Arrested as a Freedom Rider in June of 1961, Carol Ruth Silver, a
twenty-two-year-old recent college graduate originally from
Massachusetts, spent the next forty days in Mississippi jail cells,
including the Maximum Security Unit at the infamous Parchman Prison
Farm. She chronicled the events and her experiences on hidden scraps of
paper which amazingly she was able to smuggle out. These raw written
scraps she fashioned into a manuscript, which has waited, unread for
more than fifty years. Freedom Rider Diary is that account.

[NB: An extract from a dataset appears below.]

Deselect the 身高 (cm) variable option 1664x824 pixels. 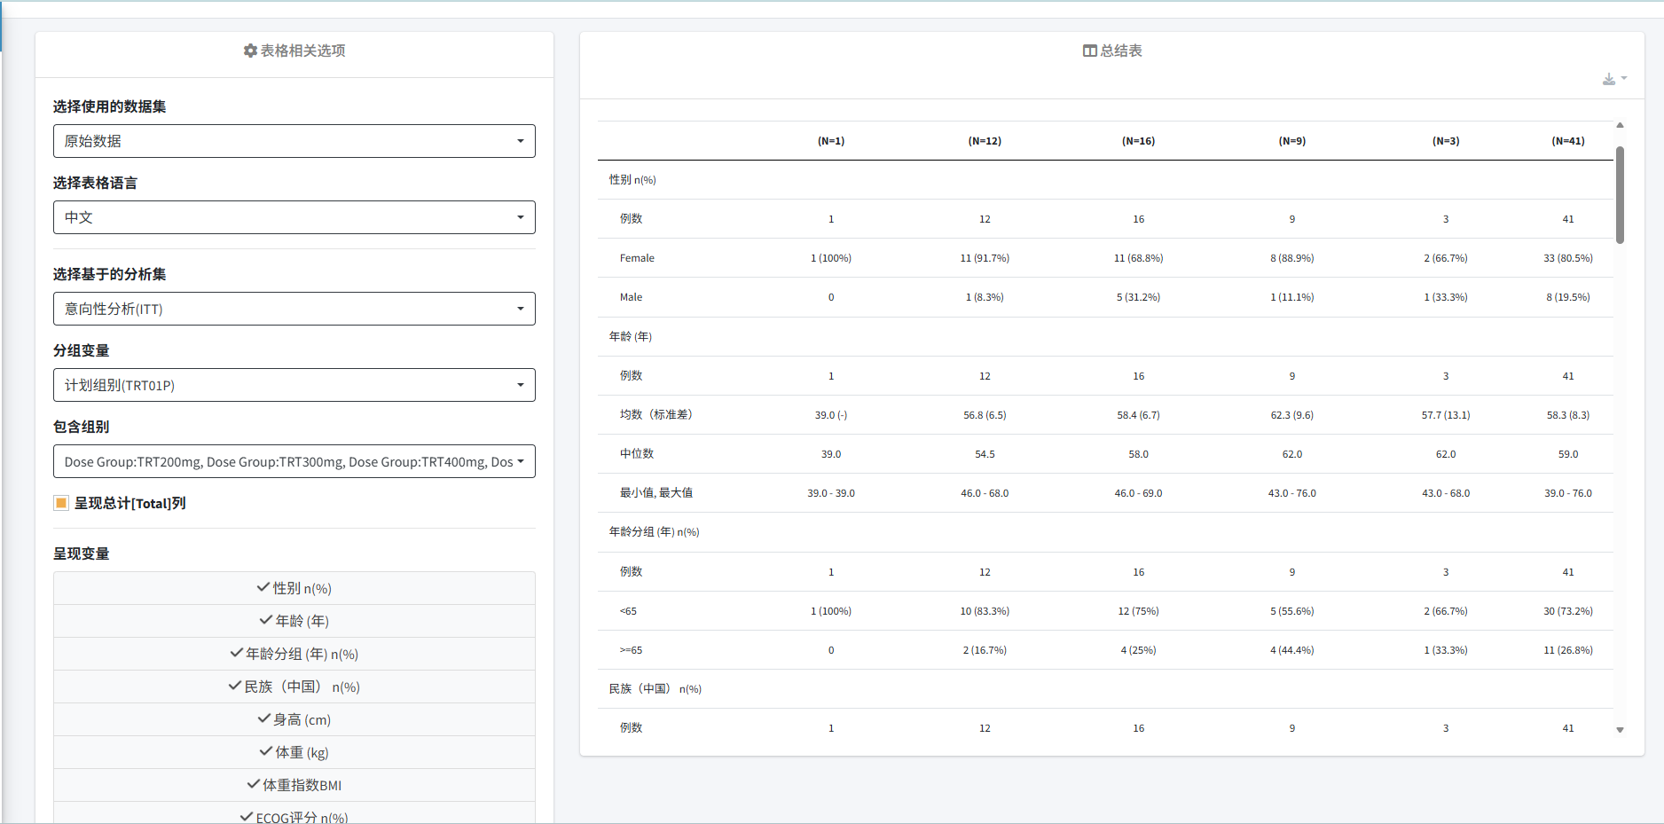[294, 719]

Freedom Riders were civil rights activists who rode interstate buses
into the segregated southern United States in 1961 to test the US
Supreme Court rulings outlawing segregation in interstate bus and
terminal facilities. Brutality and arrests inflicted on the Riders
called national attention to the disregard for federal law and the local
violence used to enforce segregation. Police arrested Riders for
trespassing, unlawful assembly, and violating state and local Jim Crow
laws, along with other alleged offenses, but they often allowed white
mobs to attack the Riders without arrest or intervention.

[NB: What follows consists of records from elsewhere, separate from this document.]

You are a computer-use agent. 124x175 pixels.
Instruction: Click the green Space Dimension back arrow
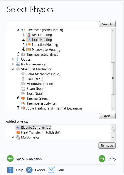[x=10, y=159]
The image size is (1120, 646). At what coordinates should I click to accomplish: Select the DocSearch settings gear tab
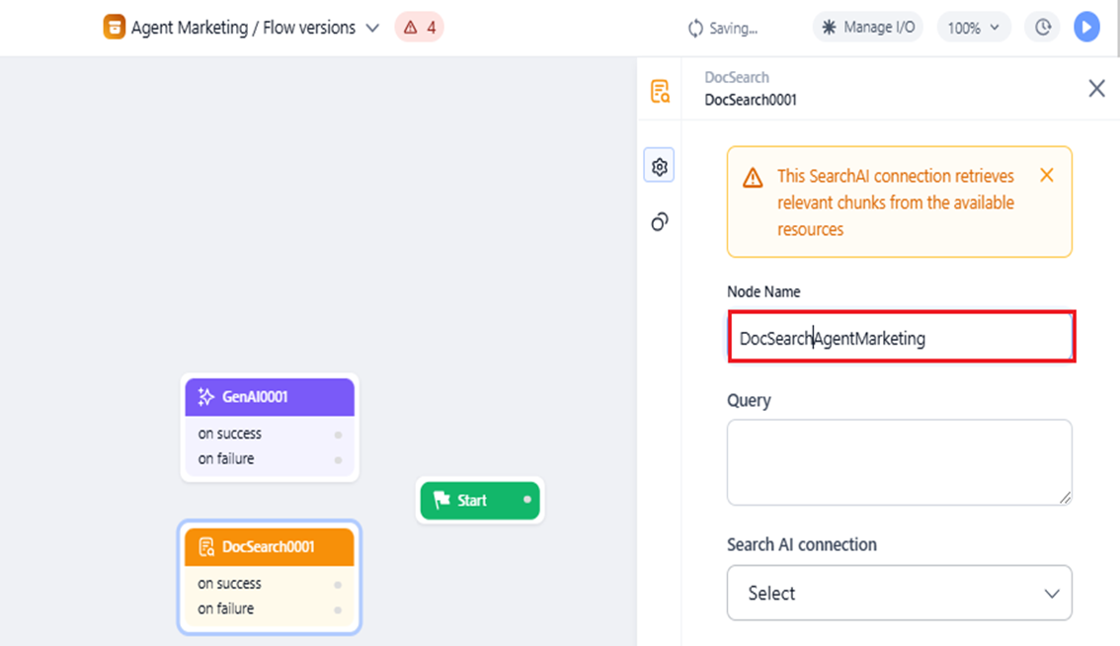click(659, 166)
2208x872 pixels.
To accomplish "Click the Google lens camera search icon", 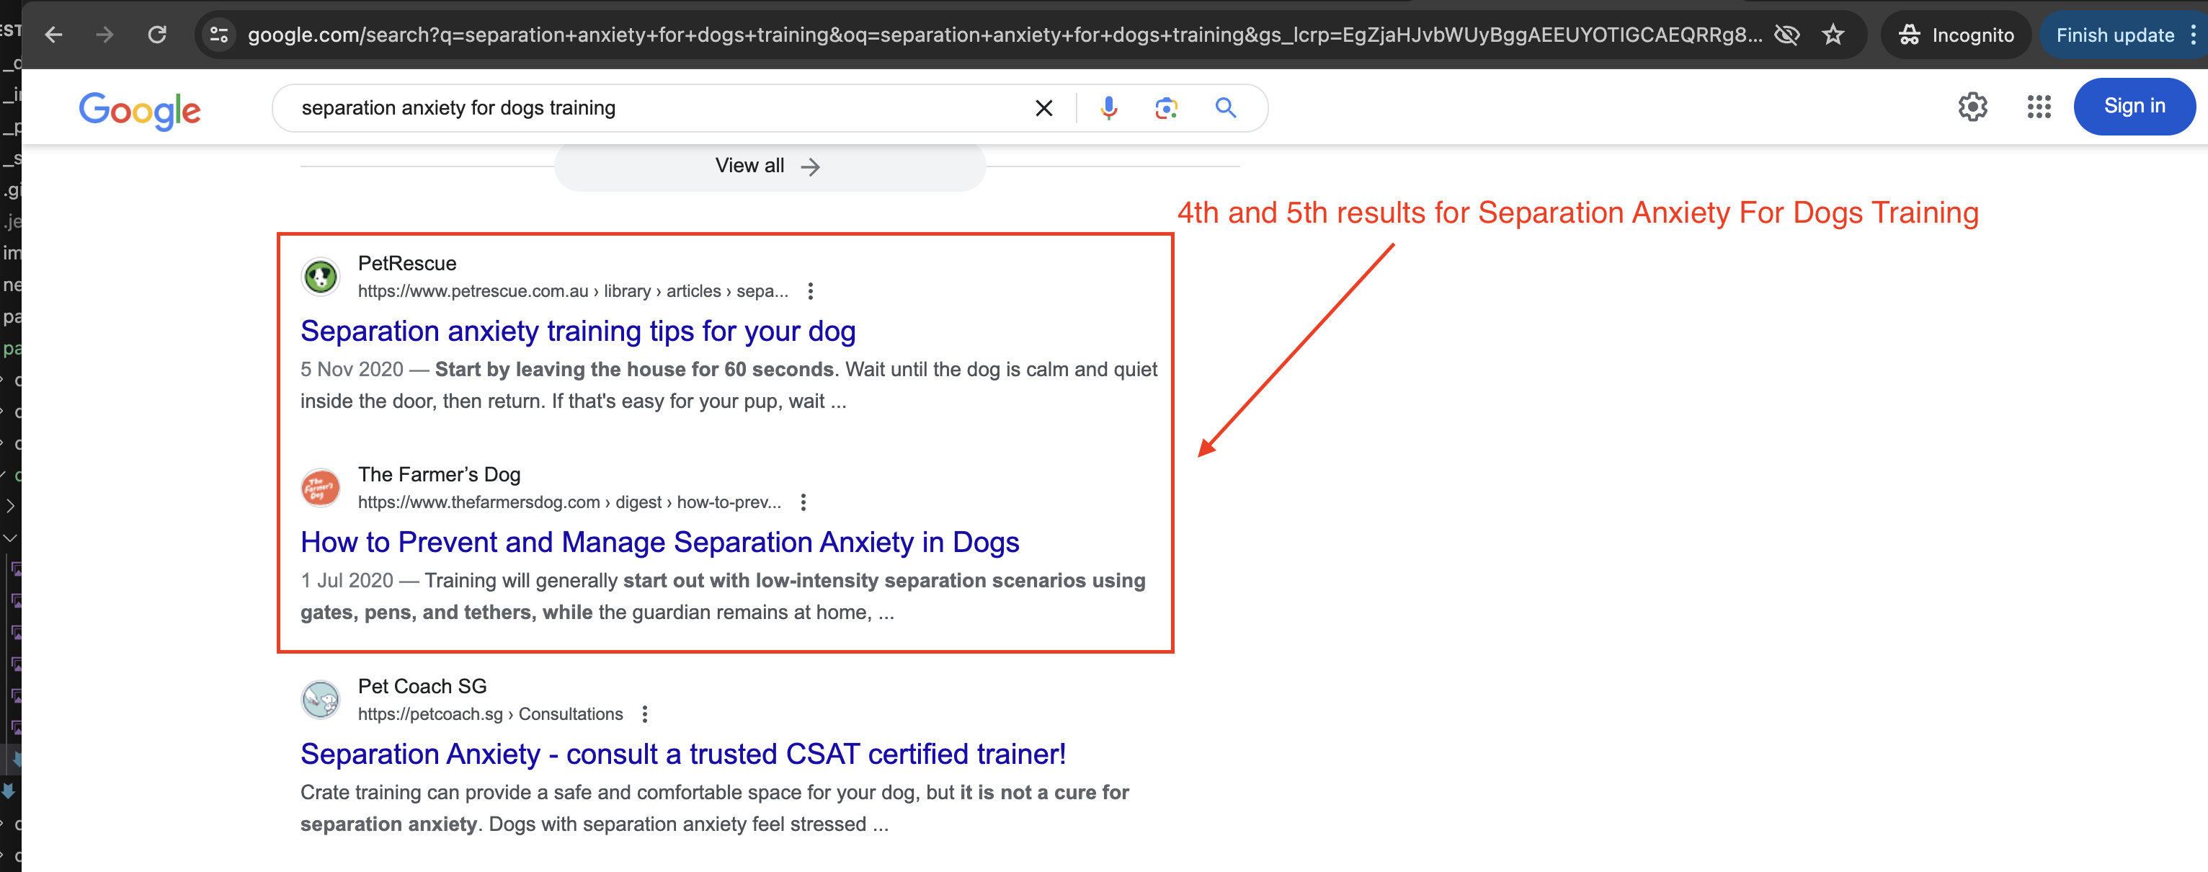I will [1167, 106].
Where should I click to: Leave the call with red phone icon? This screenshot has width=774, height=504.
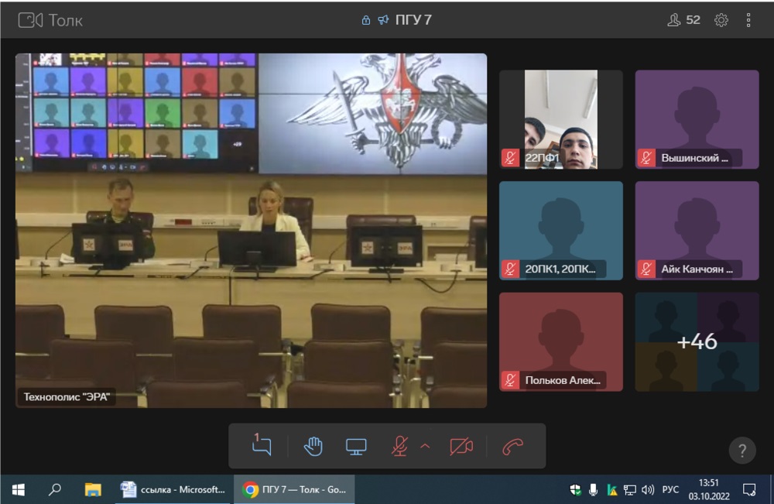click(512, 446)
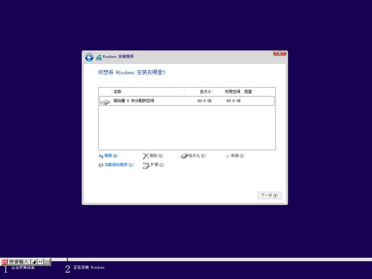372x279 pixels.
Task: Toggle half/full-width moon icon in IME bar
Action: tap(34, 262)
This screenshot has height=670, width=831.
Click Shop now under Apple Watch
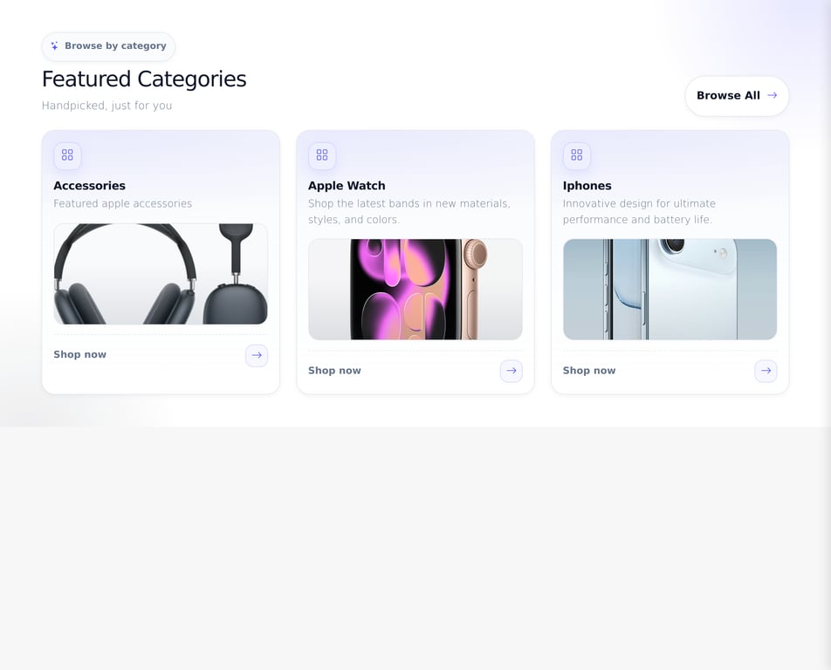point(334,370)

This book offers a heretofore unavailable detailed diary from a woman
Freedom Rider along with an introduction by historian Raymond Arsenault,
author of the definitive history of the Freedom Rides. In a personal
essay detailing her life before and after the Freedom Rides, Silver
explores what led her to join the movement and explains how, galvanized
by her actions and those of her compatriots in 1961, she spent her life
and career fighting for civil rights. Framing essays and personal and
historical photographs make the diary an ideal book for the general
public, scholars, and students of the movement that changed America.